First-in-Human Data Highlight Potential of Intracellular Checkpoint Inhibition in Metastatic Colorectal Cancer
Microscopic image of colon cancer cell - Generated with Google Gemini AI
First-in-human data has demonstrated the feasibility and potential efficacy of targeting the intracellular immune checkpoint CISH in patients with heavily pretreated metastatic colorectal cancer.1,2
The results were featured in an featured oral presentation at the 2025 American Association for Cancer Research (AACR) Annual Meeting and simultaneously published in The Lancet Oncology and represent a step forward in the pursuit of novel immunotherapeutic strategies for solid tumors. This study marks the first clinical validation of genetically disrupting CISH to enhance antitumor immunity, potentially overcoming limitations associated with current cell surface-targeting immunotherapies.

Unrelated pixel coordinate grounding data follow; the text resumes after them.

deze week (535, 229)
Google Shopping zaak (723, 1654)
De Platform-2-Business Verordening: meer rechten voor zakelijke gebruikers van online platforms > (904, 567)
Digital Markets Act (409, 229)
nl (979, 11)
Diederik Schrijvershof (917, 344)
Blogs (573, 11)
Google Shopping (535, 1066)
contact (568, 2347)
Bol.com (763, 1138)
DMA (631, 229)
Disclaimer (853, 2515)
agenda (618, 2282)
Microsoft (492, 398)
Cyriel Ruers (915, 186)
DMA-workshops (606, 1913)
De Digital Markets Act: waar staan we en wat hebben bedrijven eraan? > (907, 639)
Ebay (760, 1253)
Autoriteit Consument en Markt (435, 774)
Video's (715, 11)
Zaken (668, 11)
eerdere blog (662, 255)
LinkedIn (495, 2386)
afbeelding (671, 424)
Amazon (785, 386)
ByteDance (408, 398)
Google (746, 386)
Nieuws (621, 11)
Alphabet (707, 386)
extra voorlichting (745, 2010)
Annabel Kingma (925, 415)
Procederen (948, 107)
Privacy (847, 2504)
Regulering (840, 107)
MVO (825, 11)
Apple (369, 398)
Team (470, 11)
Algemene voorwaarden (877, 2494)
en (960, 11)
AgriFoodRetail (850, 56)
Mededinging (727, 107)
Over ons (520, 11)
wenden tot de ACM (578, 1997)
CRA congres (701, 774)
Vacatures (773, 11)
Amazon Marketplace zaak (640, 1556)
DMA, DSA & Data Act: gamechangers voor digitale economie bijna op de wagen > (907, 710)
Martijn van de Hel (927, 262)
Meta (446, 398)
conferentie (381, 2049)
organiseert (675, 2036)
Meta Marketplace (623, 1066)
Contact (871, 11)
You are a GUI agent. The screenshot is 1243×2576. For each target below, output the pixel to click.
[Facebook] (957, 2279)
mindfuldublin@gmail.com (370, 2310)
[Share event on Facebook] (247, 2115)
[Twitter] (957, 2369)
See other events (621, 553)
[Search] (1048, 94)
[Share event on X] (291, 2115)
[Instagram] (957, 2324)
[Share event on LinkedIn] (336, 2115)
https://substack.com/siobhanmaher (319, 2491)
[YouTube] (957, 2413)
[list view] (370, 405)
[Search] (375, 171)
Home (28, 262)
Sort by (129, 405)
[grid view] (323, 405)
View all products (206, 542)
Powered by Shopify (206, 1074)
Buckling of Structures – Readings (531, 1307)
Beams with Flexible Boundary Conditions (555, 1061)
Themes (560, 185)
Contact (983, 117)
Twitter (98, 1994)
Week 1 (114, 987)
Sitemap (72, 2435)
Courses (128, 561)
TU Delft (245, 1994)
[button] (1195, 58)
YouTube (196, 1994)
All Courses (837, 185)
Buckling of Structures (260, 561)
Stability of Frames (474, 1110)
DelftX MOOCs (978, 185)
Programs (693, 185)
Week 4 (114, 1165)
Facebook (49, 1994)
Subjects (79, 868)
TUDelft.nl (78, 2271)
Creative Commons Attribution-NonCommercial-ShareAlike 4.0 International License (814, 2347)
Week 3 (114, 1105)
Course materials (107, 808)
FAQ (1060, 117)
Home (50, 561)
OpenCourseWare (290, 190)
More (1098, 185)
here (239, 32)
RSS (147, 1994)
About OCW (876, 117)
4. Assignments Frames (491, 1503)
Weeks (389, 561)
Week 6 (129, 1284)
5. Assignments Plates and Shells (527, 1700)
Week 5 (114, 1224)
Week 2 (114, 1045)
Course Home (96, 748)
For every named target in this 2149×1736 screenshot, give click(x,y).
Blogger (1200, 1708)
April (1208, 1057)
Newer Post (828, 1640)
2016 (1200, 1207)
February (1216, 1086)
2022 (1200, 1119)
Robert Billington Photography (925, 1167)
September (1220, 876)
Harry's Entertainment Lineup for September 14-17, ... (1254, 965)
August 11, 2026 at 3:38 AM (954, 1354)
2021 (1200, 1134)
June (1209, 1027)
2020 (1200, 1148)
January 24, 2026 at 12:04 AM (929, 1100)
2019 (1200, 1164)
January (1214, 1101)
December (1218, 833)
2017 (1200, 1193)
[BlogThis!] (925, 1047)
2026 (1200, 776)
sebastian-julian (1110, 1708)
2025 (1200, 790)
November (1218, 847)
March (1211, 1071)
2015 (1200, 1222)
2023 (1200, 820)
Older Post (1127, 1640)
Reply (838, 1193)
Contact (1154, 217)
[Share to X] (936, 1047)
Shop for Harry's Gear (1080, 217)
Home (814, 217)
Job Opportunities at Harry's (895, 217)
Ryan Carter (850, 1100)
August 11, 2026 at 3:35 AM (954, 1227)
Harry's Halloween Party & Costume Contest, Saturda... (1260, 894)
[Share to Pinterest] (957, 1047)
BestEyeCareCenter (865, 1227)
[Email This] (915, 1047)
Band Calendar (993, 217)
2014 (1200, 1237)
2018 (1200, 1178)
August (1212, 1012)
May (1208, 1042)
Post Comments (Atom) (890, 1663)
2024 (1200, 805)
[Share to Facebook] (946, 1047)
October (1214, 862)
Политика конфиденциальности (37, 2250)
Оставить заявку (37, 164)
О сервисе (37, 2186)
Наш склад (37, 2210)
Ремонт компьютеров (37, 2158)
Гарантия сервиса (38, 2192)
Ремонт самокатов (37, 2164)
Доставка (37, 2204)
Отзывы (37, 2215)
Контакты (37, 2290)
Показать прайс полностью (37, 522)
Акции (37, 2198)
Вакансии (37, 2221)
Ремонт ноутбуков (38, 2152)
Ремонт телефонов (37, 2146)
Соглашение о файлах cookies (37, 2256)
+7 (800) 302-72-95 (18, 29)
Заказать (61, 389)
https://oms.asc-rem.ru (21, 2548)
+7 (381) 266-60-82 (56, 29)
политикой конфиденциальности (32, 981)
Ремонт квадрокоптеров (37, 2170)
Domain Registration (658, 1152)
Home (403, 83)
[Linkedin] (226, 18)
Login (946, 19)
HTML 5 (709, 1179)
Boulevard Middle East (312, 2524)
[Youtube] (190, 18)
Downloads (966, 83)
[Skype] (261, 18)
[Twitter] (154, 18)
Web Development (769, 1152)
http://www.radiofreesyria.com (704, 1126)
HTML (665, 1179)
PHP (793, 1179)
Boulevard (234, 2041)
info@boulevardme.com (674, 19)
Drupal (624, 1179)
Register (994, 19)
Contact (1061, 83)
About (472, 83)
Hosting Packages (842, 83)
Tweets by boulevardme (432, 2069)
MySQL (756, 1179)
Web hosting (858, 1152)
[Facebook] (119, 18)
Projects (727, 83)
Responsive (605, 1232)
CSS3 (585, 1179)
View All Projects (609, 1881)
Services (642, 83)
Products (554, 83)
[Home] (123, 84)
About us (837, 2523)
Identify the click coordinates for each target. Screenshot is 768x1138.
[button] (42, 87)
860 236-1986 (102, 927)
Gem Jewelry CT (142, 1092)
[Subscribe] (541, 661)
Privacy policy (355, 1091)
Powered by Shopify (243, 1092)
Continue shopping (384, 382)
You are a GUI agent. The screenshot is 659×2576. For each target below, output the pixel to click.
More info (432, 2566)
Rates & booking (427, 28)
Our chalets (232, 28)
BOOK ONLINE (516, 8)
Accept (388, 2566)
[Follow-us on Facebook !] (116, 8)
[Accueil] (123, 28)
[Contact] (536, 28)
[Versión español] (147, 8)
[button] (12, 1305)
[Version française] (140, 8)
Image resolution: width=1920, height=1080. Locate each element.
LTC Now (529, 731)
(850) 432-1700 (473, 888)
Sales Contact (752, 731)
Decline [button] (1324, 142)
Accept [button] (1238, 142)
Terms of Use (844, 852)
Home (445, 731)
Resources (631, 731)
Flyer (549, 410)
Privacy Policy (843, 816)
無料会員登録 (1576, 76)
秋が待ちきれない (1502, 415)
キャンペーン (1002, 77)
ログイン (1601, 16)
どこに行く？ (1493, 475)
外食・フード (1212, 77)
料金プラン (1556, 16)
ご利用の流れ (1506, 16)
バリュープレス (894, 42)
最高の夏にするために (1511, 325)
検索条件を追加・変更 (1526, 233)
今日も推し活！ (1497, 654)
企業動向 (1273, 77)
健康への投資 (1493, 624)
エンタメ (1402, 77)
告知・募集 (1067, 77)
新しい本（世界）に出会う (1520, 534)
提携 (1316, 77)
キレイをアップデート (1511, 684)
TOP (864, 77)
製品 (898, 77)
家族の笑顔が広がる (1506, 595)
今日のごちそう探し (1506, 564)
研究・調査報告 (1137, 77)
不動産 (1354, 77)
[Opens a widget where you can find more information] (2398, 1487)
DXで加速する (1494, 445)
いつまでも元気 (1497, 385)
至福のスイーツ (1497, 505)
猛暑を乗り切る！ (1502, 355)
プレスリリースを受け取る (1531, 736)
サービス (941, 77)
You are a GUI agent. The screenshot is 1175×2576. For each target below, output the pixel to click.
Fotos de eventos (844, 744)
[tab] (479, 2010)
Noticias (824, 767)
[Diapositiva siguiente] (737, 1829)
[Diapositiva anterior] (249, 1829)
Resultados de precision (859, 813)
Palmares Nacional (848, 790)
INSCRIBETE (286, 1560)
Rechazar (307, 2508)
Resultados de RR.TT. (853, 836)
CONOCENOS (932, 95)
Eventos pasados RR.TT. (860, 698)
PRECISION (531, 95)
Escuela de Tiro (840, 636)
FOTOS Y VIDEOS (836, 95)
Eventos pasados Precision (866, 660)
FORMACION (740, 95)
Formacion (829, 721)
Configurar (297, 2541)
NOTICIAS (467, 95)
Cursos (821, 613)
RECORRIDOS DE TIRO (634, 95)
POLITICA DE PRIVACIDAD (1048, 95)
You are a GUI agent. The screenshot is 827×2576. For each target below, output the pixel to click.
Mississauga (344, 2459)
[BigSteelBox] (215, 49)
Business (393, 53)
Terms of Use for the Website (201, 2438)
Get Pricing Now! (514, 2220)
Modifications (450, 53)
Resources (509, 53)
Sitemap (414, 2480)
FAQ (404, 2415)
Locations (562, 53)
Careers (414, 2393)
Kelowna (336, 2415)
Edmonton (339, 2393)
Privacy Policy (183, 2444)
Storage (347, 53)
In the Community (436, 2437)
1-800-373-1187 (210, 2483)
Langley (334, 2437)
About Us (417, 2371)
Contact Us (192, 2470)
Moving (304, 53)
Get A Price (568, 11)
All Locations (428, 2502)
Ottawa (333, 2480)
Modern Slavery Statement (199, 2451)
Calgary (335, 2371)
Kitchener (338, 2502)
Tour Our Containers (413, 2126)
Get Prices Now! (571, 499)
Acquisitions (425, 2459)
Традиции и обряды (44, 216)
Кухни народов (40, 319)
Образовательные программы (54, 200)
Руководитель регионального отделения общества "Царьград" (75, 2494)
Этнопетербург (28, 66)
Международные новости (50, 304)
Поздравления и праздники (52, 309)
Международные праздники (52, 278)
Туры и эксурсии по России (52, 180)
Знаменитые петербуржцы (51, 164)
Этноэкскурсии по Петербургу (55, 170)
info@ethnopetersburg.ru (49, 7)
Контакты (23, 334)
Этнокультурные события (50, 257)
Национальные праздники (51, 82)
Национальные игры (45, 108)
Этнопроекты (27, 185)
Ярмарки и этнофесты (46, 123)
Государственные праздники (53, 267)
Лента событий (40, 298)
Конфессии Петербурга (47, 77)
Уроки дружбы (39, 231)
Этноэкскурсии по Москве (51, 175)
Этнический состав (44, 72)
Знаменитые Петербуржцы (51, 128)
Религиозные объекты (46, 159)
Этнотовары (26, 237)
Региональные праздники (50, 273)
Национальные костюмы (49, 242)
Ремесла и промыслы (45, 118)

The phase 1 study (NCT04426669) evaluated the effects of administering autologous neoantigen-reactive tumor-infiltrating lymphocytes (TILs) with CRISPR/Cas9-mediated knockout of the CISH gene in 12 patients with advanced metastatic colorectal cancer who had progressed through multiple prior lines of therapy, including standard chemotherapy and biologic agents. Notably, the treatment demonstrated a favorable safety profile, with the most common severe adverse events being hematological effects from the lymphodepleting chemotherapy and anticipated effects of IL-2. Importantly, no high-grade cytokine release syndrome or immune effector cell-associated neurotoxicity syndrome was observed, and no serious adverse events or patient deaths were attributed to CISH targeting.
The cytokine-inducible SH2-containing protein (CISH) functions as an intracellular immune checkpoint, negatively regulating T-cell receptor signaling and the recognition of cancer neoantigens. By inhibiting CISH, researchers aim to enhance antigen-specific cytokine release and T cell expansion, potentially overcoming mechanisms of immune evasion regardless of tumor type or PD-L1 expression.
The clinical findings included an exceptional complete response in a patient with young adult/early-onset stage IV colorectal cancer refractory to prior treatments. This complete response has been ongoing for over 2 years, with detailed molecular analysis confirming the persistent presence of CISH-inhibited T cells correlating with the sustained clinical benefit.
While the median progression-free survival was 57 days and the median overall survival was 129 days in this heavily pretreated population, the response underscores the potential of CISH inhibition in a subset of patients with limited therapeutic options.
“This first-in-human study used CRISPR/Cas9 deletion of CISH as a model system to evaluate the viability of CISH checkpoint inhibition as a novel strategy for solid tumor immunotherapy,” stated Emil Lou, MD, PhD, principal investigator of the clinical trial and professor of hematology and oncology at the University of Minnesota.
Christopher A. Klebanoff, MD, a senior advisor to the study and immunotherapy expert at Memorial Sloan Kettering Cancer Center (MSK), highlighted the broader implications of these findings. “This is the first clinical trial to test genetic disruption of CISH as a harbinger of a new class of immune checkpoints that have pan cancer activity and are not limited by any given tumor’s surface PD-L1 expression,” he explained. Klebanoff further noted that multiple genomic screens have identified these intracellular checkpoints as promising targets to advance immunotherapy beyond the current PD-1/PD-L1 paradigm.
“We believe these data, including an exceptional complete response attributed to CISH knockout, resoundingly support the potential role of CISH checkpoint inhibition in addressing this significant unmet need and underline the possibility of small molecule drugging of CISH to democratize access to patients beyond this proof-of-concept cell therapy clinical trial,” added Lou. The ability to target CISH with small molecule inhibitors could potentially broaden the accessibility of this therapeutic approach beyond complex cell-based therapies.